There were certain topics he did not like to discuss. He was very uncomfortable talking about my interest in girls and avoided any discussion of dating or sex. It was up to my mother to deal with those things. It seemed strange to me that he wouldn’t speak with us about it. I knew by then that he had a lot of affairs with other women. My father’s affairs were always at my mother’s expense, and he had several affairs throughout our time on Southridge. He couldn’t very well talk about that with me. I think intimacy was an area he wanted to avoid discussing with me at all costs.
Sex wasn’t the only topic that he tried to avoid. Whenever a conversation got intense or emotionally intimate, he wanted to leave or change the subject. When I would try to talk to him about painful issues, about my struggles and temptations, he would steer the conversation in another direction as quickly as he could.

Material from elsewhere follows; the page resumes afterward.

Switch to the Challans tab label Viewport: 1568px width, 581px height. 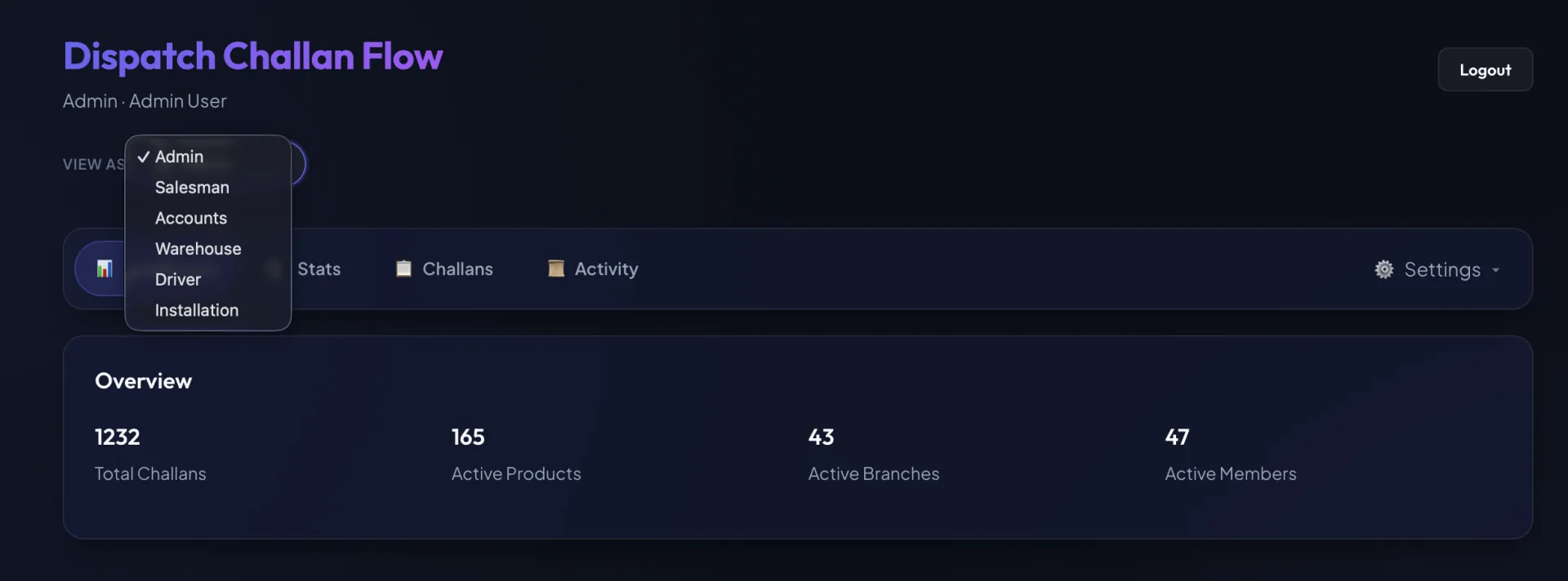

There were only a few times in all those years of studio talks that he ventured into painful territory. I asked him what it was like when he was in rehab. I wanted to know if there was any pain. I told him how I had felt about seeing him so weak and vulnerable. He didn’t say very much, just that it was mentally tough and physically painful in the beginning. He told me that later on it was hard in other ways. He mentioned that so many things flashed before his eyes, so many people and memories. That was the hardest part, he said, worse than the physical pain. You just have to make up your mind and do it, he told me.
The most painful subject of all, his childhood, was something he mentioned only once during those years. He told me about George, his mother, Mr. Pit, about the dark. He remembered how dark it was at night in the country with only the moon for light, before the darkness of blindness took even that away. He raised his glasses and wiped away tears as he spoke of these things. He told me that he and George were always together when they were little, always. Talking about his brother was almost impossible. “I just don’t know why I couldn’t pull him out of the tub.” His voice broke, and he couldn’t speak. It was clear that he still held himself responsible for George’s death. Unable to say anything else, he stood up and walked out the door.